Syrian state media and activists say at least 30 people have been killed across Syria on Saturday as opposition groups appeal to the Arab League for United Nations intervention.
The SANA news agency says a roadside bomb blast killed at least 14 people in the northwestern Idlib province Saturday. It says a string of explosions hit a prison truck carrying detainees, wounding 26 people, including a number of security personnel accompanying the prisoners.
SANA blamed the attack on “armed terrorists.” There was no immediate claim of responsibility.
Syrian activist Rami Abdul-Raham told VOA Syrian security forces clashed with defected soldiers in northwestern part of the country, killing at least nine Syrian security forces in the town of Maaret al-Numan.
Activists say at least 6 others were killed in Syria on Saturday. Outside Damascus, Abdul-Raham says security forces fired on a funeral procession, killing four people. In Homs, he says sniper fire killed one person, and another died from injured sustained in a previous attack.
The Local Coordination Committee in Syria says about 30 unidentified bodies were found in a hospital morgue in Idlib on Saturday. The report can not be independently confirmed.
As the violence continues, Syrian opposition members are pressing the Arab League to seek United Nations intervention in Syria. Head of the opposition Syrian National Council, Burhan Ghalioun, is in Cairo on Saturday for meetings with Arab League officials.
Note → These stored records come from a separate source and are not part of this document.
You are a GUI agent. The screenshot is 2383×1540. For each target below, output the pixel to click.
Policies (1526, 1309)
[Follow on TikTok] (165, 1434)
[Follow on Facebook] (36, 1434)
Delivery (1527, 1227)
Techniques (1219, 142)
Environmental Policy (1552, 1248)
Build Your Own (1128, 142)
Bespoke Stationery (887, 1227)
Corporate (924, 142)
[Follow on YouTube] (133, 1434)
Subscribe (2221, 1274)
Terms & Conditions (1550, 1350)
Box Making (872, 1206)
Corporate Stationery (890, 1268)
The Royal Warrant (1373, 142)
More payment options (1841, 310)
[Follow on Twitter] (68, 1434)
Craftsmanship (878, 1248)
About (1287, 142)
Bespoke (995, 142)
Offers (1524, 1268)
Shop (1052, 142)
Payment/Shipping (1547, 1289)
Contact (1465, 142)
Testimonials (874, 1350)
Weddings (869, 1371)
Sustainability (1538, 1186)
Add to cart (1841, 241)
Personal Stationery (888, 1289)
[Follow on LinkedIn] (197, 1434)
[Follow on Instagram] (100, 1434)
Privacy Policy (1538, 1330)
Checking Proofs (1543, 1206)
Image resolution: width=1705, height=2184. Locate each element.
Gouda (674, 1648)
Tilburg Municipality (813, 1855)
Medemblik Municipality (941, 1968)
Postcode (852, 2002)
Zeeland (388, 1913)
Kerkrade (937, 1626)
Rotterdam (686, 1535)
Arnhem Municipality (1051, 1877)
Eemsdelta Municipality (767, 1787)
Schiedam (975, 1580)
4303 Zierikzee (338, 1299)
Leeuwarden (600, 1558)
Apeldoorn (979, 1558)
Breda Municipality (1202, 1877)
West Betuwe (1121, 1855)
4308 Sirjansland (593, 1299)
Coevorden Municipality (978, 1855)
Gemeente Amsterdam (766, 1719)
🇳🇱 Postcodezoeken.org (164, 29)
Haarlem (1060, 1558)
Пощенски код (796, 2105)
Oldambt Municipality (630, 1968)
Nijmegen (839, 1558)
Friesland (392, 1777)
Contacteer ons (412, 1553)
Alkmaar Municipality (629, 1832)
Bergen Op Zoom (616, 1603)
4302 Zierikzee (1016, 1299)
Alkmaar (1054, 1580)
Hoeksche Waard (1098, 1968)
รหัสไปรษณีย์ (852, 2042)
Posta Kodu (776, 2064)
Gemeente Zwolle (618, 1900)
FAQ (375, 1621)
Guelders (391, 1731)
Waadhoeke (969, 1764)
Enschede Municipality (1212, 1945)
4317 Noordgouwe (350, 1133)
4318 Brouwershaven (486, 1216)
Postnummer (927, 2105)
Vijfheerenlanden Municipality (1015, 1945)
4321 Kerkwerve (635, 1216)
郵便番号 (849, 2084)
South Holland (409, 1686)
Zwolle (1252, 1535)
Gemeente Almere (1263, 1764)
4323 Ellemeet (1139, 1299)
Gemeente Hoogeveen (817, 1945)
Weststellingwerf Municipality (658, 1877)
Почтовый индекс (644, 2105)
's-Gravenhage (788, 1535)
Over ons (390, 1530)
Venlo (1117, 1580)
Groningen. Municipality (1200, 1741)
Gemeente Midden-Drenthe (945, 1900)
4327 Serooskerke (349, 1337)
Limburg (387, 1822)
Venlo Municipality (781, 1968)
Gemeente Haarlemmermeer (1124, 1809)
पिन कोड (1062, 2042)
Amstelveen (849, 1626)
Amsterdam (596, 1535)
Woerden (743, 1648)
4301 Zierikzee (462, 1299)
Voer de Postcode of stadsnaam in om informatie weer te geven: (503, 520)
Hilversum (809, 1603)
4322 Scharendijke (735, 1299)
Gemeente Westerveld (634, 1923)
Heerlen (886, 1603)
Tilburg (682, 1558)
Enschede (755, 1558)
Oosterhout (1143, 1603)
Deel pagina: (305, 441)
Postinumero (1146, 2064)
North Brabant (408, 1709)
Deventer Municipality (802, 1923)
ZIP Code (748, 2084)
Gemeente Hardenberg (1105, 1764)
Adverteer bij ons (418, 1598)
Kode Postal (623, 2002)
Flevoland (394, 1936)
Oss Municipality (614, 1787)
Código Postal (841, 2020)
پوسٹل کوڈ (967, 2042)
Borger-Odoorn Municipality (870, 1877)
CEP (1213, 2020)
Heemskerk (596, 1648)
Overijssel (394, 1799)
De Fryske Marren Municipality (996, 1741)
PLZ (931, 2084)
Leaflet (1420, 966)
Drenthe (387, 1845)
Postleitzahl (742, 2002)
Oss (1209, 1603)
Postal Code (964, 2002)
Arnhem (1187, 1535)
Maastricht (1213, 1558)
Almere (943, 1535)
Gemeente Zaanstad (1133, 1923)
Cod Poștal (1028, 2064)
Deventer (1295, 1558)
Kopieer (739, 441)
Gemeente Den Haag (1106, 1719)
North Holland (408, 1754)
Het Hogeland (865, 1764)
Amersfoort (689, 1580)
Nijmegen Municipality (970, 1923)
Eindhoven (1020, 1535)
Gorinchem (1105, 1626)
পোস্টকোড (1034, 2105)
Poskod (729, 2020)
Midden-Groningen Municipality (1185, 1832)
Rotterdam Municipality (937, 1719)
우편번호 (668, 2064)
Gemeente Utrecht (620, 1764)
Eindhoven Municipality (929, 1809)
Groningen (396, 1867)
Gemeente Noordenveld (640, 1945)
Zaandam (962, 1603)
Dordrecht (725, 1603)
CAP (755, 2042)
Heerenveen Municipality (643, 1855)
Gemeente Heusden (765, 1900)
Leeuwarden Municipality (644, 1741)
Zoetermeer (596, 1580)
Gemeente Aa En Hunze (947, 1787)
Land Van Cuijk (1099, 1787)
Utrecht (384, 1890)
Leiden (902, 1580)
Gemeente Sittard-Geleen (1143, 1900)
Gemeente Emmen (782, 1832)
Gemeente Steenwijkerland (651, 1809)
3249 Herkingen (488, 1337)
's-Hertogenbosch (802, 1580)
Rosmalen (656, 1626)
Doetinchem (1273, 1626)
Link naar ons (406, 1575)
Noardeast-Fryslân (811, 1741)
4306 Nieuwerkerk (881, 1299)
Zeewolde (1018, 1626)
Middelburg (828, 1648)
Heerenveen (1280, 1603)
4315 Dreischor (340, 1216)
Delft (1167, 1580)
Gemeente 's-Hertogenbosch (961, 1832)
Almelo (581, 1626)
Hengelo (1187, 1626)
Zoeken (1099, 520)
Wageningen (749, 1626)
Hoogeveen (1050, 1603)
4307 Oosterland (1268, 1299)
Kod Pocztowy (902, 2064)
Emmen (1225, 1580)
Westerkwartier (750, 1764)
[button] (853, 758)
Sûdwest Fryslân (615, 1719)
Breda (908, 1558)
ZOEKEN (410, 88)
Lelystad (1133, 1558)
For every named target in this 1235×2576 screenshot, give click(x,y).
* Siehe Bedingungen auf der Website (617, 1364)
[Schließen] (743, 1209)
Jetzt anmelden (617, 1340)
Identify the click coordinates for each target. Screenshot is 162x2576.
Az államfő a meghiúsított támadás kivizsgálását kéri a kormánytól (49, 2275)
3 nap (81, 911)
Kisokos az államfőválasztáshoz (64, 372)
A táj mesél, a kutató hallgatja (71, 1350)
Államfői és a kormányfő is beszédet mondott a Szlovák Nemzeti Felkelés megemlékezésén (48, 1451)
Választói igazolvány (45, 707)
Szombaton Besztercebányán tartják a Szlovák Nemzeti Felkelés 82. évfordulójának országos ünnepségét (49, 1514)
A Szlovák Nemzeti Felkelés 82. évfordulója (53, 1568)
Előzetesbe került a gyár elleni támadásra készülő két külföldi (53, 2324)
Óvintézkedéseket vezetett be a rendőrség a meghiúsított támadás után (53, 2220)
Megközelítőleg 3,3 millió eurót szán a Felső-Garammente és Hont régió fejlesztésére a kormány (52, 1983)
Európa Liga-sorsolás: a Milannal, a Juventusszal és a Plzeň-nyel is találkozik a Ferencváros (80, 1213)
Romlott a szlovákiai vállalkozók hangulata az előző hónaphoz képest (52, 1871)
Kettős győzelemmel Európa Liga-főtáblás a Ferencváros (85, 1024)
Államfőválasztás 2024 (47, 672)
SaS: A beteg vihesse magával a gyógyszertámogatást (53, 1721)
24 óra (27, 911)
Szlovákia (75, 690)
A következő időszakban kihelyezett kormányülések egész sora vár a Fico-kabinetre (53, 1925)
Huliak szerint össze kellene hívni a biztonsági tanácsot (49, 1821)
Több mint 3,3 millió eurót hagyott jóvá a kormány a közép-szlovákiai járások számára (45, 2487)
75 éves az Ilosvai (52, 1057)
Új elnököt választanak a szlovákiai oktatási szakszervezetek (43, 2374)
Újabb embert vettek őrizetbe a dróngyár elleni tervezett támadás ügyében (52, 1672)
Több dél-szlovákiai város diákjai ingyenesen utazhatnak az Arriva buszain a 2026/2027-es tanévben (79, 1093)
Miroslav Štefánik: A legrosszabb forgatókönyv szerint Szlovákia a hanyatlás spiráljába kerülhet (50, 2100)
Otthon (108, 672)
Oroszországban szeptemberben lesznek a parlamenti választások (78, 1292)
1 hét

The Arab bloc is meeting on Sunday in Egypt's capital to discuss a report that reviews the first month of the heavily-criticized observer mission in Syria. The Arab League is expected to extend its 165-person mission and increase its numbers.
Ghalioun says his opposition group will reject the report if it is not objective.
“From our viewpoint, as the National Council, the conditions that the commission (of Arab monitors) were working under and the circumstances that accompanied them and the limited tools at their disposal, do not qualify them to forward an objective report about the Syrian situation,a report that reflects Syrian public opinion and international opinion. And so we said that if a report is presented, which, for these reasons, is not objective, then the Syrian National Council will reject it in its entirety.''
The observers have been trying to verify if Syrian President Bashar al-Assad's government is keeping its pledge to stop the violent suppression of a 10-month uprising against his 11-year autocratic rule.
The United Nations says violence linked to the uprising has killed more than 5,400 people. Syria says “terrorists” have killed about 2,000 security force members since the unrest began.
Meanwhile, officials in Lebanon say Syrian security forces killed a Lebanese fisherman and wounded another after seizing the men's boat near the countries' maritime border.
The father of the slain fisherman says his wife crossed the into Syria and saw their son's body in a hospital morgue. The relative said his son's uncle is receiving treatment in the same hospital and that a third man on the boat is being held by Syrian authorities.
After the incident, dozens of angry residents gathered and tried to seal off the nearest border crossing with burning tires.